イランに関しては昨年訪れたすべての町を聞かれ、自分が答えるたびに丸顔男が自分のパソコンに打ち込んでいく。
イランを訪れた理由、滞在期間、何人で回ったか、現地で誰かの家を訪れたか、
知り合いはいるかなど。
特にごまかす理由もなく観光、3週間、一人、誰の家にも入っていない、知り合いはいないと答える。

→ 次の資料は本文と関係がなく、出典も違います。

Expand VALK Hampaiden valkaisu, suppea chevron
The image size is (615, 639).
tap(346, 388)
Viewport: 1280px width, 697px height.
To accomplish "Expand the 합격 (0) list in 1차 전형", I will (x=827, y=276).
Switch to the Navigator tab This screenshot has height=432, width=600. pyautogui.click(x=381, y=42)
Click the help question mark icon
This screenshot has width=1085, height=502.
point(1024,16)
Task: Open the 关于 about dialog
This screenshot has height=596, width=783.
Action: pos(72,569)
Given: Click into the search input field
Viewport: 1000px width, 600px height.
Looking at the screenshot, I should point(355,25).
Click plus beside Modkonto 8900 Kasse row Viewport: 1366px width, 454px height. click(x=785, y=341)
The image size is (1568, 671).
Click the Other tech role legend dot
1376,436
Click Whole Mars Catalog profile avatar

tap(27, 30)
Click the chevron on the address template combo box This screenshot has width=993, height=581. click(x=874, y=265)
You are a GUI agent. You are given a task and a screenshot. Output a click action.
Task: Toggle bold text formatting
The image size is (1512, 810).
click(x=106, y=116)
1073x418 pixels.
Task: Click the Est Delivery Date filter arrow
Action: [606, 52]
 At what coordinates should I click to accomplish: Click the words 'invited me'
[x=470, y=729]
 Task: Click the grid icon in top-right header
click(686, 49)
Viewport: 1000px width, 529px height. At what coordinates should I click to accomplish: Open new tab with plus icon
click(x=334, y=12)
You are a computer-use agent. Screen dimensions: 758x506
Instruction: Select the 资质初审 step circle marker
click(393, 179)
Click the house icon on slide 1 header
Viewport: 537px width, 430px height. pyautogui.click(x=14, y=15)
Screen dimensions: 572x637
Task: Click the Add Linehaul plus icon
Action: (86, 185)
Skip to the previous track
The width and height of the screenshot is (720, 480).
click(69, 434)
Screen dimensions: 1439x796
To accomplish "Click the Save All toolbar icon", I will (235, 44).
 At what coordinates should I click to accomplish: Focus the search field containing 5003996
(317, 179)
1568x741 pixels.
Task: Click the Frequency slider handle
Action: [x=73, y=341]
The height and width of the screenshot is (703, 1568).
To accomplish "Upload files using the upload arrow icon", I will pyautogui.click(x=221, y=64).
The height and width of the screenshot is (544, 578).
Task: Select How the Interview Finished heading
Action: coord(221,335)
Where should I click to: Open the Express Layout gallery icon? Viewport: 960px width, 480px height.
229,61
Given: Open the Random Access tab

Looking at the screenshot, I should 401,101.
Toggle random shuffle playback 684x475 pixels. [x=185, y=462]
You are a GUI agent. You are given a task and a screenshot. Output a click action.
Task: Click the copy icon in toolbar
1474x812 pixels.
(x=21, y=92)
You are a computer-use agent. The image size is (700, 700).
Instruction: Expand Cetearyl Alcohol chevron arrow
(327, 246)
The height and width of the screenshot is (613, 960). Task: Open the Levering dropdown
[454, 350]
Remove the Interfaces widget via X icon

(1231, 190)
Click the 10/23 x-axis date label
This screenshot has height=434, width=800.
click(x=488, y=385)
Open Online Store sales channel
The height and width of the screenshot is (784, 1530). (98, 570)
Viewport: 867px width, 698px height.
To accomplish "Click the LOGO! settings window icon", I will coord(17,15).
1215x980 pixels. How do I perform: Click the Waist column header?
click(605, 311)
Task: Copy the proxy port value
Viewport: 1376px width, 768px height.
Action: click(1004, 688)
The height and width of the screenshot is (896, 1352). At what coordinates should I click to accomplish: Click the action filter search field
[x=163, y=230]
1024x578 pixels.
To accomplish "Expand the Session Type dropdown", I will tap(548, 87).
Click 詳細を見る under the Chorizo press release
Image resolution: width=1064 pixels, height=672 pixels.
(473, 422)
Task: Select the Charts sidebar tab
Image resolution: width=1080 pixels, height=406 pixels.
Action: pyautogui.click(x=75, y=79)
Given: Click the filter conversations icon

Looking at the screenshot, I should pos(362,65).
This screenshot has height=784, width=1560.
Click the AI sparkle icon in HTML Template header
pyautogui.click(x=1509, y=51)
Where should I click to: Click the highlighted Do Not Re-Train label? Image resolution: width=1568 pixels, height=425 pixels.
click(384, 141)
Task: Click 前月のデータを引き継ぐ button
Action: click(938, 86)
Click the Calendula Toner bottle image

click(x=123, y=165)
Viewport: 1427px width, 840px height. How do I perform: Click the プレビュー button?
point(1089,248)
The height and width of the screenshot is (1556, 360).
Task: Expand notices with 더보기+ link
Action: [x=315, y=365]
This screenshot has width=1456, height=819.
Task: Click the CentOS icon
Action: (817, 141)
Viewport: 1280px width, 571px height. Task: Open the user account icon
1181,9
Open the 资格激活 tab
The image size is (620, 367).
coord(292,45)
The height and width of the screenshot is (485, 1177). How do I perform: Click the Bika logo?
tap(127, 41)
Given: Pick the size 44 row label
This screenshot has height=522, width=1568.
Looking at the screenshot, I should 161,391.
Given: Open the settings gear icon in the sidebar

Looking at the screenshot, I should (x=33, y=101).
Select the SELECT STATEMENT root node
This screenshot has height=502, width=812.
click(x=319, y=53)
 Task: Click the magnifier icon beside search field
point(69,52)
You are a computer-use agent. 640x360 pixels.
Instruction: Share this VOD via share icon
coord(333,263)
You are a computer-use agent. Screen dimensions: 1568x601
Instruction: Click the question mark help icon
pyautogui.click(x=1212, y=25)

そして、質問とは別に意見を訪ねる様子で、今までにこういった経験はあったかと聞かれる。
若干英語の文章も曖昧だったし、質問の意図も怪しかったので、どういう意味かと逆に尋ねる。
つまり部屋で色々質問されることだ、と言ってくる。
ウズベキスタン入国時にスマホの写真をチェックされたり、
アフリカで荷物チェックはあったが、こんなことはないと言い切る。
いや、イランの路上で捕まって、いろいろ尋ねられただろう?
ビザ取得の難しさを除けば入国もスムーズなイランで不快な思いは一切ない。
一度もないとすぐに切り返すと丸顔男もしばらく黙っていた。

が、次の瞬間、自分のスマホの連絡先を見せながらsaeedとは誰かと聞いてくる。
なんのことか全く分からない。
自分の連絡先にあるのは確かであり、なんらかの形でイランの路上で知り合った人が電話番号を教えてくれたのかもしれない。
はっきりしないので覚えていないと言うしかない。
ただ、まったく誰も知らないというのは気まずいので、
ひょっとしたらテヘランで行われた日本とイランとサッカー親善試合の時に出会ったアフガニスタン人かもしれない、と答えておいた。
その後、アフガニスタンは行ったのか、イラク入ったのかと聞かれたが、
行ったことはないと答える。
その後もイランで政治的パーティーに参加したか、
イラン人をどう思うなどしばらく受け答えが続く。

先ほど自分のスマホの連絡先からどんな手段を使ったかわからないけれども、
イラン人の携帯番号を見つけ出し、自分に突き出してきたという不気味さで微笑む余裕がなくなってきた頃、
ふと丸顔の男がこれで質問は終了だと言い放った。
パスポートを渡すから外で待ってろ、と。
不意に終わった尋問というか、取り調べにやっと無実を証明した被告人の気分だった。

外で待ってしばらくして別の係員からイスラエル入国スタンプを押されたツーリストカードという別紙を渡され、
これでもう終わったのかと確認すると、そうだとぶっきらぼうに言われたのでターンテーブルに向かう。
すでに停止しているターンテーブルに自分のバックパックが待ちくたびれたように放置されていた。
ガッツポーズよりも安堵と疲労。
何はともあれ、住み渡り62カ国目、人生144カ国目のイスラエルに入国した。